» **WORK ITEM**
Take from the records below each line that holds "Zoom".

┌────────

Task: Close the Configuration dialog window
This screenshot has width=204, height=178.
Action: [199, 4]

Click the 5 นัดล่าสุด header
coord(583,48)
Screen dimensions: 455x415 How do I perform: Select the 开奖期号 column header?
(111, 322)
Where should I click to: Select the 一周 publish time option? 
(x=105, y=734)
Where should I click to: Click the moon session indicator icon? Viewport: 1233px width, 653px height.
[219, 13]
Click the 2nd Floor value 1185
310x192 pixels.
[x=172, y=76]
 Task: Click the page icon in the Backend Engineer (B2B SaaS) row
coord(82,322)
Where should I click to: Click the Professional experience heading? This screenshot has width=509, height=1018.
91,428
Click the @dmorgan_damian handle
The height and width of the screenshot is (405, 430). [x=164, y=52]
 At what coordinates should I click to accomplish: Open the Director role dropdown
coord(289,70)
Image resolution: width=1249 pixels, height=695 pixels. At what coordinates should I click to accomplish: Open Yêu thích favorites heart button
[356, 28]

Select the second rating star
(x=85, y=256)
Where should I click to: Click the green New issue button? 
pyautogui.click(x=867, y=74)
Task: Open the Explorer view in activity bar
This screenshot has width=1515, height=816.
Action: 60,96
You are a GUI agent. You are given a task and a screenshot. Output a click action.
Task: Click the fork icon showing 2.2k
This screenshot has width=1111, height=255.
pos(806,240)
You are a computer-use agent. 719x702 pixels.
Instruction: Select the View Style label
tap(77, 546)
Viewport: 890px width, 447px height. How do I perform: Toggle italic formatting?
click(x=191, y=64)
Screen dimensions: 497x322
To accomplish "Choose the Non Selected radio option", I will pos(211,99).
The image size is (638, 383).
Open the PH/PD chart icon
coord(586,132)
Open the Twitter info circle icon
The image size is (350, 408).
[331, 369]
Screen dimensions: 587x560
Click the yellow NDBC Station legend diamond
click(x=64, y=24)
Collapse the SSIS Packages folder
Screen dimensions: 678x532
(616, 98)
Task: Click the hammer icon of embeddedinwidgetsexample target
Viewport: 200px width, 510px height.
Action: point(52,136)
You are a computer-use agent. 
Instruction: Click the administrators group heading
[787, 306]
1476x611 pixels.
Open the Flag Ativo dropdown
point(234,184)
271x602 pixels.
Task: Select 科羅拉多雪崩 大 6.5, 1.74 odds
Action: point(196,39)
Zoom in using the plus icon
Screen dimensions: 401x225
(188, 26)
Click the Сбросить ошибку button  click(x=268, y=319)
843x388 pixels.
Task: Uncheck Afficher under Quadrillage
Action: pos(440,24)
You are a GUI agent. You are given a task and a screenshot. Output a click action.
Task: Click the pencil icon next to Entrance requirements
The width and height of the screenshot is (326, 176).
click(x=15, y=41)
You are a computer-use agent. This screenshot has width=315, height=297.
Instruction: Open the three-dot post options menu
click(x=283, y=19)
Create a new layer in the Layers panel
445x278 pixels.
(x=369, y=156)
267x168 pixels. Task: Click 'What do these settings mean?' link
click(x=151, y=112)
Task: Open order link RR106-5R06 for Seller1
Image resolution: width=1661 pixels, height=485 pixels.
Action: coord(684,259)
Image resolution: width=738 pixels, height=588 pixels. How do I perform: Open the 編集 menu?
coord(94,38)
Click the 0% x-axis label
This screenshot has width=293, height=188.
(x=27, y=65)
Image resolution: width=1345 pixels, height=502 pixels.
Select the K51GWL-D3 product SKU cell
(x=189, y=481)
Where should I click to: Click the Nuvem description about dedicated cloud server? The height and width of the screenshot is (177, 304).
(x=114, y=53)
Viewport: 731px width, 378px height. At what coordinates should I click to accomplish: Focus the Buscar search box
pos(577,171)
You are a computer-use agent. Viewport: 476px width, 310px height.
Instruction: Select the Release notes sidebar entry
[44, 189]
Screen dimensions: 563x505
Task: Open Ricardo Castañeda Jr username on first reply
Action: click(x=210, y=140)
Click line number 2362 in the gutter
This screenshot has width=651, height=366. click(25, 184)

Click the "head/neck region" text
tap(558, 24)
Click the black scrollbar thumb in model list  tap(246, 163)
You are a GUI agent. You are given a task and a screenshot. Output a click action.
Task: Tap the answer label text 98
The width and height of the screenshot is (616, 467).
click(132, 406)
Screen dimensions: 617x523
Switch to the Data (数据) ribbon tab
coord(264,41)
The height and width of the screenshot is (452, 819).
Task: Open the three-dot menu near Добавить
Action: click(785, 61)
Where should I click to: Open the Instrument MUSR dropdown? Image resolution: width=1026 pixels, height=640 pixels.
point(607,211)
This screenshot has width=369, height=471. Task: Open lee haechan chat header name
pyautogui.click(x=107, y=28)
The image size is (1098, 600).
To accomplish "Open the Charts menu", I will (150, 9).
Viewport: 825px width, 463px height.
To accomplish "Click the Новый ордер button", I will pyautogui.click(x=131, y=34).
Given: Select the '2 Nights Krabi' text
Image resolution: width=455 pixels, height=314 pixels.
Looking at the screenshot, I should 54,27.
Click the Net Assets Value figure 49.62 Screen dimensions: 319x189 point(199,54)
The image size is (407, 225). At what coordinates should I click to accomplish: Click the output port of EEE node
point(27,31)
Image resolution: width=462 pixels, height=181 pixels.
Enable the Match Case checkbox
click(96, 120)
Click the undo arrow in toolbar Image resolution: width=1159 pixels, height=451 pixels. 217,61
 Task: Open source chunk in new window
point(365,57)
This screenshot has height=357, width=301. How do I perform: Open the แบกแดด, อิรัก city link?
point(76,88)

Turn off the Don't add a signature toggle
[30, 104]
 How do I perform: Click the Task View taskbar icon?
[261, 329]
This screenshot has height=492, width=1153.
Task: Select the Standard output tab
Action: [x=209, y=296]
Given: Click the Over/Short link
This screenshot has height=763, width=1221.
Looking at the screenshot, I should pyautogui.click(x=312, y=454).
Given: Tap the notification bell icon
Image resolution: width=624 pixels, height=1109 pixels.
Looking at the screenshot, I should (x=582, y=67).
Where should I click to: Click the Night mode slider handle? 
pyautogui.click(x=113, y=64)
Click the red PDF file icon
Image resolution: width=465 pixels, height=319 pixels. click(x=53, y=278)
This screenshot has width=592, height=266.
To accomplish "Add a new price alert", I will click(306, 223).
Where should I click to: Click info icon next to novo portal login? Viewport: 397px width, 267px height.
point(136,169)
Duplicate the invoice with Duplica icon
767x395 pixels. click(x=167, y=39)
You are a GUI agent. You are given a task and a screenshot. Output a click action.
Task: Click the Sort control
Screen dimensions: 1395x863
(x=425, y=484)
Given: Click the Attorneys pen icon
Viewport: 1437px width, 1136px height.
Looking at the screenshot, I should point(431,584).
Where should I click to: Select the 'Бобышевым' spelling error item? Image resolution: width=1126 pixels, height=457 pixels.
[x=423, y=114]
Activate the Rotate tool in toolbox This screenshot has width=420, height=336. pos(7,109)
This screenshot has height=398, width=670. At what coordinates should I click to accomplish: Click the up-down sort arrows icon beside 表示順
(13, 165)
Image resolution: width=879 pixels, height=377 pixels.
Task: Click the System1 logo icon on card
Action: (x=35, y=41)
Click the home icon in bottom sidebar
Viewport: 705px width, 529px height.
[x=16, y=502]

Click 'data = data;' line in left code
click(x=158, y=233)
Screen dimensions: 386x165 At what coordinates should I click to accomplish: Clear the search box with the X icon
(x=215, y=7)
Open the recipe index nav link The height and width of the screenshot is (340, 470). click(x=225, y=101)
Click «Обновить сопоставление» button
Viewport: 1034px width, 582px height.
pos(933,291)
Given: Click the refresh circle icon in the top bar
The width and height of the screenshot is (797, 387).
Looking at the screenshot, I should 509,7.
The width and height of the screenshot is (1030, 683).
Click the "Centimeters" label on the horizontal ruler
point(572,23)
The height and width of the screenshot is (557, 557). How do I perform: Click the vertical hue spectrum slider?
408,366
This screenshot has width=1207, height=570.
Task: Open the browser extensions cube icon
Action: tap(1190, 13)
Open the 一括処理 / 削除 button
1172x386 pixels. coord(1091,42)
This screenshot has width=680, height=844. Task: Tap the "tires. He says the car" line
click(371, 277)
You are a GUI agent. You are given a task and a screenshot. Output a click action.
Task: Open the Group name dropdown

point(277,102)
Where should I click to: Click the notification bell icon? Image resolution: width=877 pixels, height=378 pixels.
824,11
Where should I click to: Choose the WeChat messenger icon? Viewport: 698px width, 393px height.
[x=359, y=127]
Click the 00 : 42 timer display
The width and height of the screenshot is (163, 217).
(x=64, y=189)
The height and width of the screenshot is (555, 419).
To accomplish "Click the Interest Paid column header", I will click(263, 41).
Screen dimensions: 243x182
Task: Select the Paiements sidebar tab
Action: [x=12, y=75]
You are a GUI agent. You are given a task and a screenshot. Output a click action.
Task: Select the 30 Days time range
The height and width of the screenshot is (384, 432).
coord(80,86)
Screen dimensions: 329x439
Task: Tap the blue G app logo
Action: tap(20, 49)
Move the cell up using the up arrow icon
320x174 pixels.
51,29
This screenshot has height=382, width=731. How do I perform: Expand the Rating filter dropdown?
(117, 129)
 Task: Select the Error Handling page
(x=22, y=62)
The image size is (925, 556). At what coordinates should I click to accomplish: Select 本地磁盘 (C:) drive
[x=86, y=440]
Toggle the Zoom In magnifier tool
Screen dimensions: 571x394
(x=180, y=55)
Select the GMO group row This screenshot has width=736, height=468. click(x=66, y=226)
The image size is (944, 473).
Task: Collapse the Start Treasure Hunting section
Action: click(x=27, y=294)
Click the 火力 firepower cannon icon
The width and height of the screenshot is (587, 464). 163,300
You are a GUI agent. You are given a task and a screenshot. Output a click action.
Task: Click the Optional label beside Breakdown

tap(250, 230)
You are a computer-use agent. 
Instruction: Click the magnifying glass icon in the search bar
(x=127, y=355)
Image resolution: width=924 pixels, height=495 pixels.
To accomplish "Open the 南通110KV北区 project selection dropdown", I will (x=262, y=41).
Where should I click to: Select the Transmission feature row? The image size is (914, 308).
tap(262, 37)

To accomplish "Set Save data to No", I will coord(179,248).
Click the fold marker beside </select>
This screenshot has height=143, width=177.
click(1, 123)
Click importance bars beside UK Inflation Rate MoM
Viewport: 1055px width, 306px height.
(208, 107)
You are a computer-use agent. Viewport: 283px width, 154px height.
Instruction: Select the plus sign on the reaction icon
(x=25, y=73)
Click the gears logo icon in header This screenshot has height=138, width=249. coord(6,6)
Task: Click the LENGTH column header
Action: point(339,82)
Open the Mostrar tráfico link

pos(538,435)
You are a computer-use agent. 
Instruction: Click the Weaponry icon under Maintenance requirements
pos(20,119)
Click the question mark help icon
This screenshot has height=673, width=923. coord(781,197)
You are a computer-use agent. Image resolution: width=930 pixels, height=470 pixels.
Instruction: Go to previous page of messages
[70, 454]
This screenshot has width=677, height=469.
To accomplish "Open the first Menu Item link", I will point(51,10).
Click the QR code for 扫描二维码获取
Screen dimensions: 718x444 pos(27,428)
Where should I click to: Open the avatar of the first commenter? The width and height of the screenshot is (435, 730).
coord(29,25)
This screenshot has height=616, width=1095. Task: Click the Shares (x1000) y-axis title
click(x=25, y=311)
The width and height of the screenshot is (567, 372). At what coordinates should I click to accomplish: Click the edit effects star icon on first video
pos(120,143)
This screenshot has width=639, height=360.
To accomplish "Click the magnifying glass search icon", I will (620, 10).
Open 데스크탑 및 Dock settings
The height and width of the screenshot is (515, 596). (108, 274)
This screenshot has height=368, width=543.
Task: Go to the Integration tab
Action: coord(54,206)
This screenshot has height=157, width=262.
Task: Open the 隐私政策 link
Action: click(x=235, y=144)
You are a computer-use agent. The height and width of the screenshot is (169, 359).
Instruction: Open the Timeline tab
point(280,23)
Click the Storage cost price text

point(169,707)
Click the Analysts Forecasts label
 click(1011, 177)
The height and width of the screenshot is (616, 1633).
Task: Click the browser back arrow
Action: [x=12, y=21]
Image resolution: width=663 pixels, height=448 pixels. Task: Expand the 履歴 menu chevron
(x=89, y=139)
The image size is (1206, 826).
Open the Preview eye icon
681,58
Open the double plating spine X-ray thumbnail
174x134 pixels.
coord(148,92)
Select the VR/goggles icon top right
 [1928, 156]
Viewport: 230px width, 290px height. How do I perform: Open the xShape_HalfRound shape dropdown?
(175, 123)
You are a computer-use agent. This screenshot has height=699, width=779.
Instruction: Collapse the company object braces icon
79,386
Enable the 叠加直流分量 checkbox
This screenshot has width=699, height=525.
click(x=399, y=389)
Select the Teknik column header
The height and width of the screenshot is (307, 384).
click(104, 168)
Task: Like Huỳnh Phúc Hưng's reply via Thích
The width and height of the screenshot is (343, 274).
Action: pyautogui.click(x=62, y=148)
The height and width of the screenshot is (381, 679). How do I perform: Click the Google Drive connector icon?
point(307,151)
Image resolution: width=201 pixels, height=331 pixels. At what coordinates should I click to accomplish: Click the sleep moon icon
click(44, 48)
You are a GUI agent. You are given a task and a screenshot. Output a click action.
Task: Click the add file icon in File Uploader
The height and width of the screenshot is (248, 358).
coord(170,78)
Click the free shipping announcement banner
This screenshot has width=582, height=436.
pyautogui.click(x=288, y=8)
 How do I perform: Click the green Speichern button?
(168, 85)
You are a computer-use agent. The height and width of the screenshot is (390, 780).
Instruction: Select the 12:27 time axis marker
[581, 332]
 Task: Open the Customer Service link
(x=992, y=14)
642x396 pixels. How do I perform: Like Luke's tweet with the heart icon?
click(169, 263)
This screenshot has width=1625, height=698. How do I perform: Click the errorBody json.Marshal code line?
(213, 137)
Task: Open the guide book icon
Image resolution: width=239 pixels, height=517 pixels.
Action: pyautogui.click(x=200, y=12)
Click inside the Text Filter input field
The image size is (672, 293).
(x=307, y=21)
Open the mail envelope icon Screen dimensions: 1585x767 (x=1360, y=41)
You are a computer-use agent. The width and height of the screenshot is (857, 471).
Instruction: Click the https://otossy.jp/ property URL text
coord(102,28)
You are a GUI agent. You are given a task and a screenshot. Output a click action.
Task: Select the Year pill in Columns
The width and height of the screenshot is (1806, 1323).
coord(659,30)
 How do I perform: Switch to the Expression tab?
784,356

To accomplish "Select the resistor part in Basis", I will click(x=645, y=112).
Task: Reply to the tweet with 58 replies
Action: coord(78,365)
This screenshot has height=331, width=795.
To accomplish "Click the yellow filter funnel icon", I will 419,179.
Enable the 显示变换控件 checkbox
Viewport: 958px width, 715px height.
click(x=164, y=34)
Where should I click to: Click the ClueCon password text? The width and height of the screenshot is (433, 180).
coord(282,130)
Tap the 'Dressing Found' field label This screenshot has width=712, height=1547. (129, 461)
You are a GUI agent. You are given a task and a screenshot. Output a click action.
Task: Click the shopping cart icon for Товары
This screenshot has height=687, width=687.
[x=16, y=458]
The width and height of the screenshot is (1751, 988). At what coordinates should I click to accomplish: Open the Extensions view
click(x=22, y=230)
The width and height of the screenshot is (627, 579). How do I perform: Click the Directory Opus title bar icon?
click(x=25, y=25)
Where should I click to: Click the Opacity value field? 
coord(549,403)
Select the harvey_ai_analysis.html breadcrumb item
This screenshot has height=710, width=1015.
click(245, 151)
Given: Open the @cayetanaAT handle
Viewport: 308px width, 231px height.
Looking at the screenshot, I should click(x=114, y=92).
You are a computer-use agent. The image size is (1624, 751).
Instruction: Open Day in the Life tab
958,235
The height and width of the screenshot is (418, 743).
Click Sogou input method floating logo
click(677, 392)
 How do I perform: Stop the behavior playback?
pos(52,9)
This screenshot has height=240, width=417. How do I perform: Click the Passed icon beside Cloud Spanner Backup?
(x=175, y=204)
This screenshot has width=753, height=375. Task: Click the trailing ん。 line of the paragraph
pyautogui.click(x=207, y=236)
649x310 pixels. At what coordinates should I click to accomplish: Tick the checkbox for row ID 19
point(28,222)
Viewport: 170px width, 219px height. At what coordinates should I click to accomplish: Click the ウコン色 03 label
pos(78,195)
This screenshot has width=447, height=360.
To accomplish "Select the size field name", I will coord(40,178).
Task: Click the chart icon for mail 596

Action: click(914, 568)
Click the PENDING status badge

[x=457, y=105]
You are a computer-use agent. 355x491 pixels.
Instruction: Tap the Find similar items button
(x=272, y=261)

└────────

» **SOLUTION TO THIS TASK**
Zoom in using the plus icon
Toggle the Zoom In magnifier tool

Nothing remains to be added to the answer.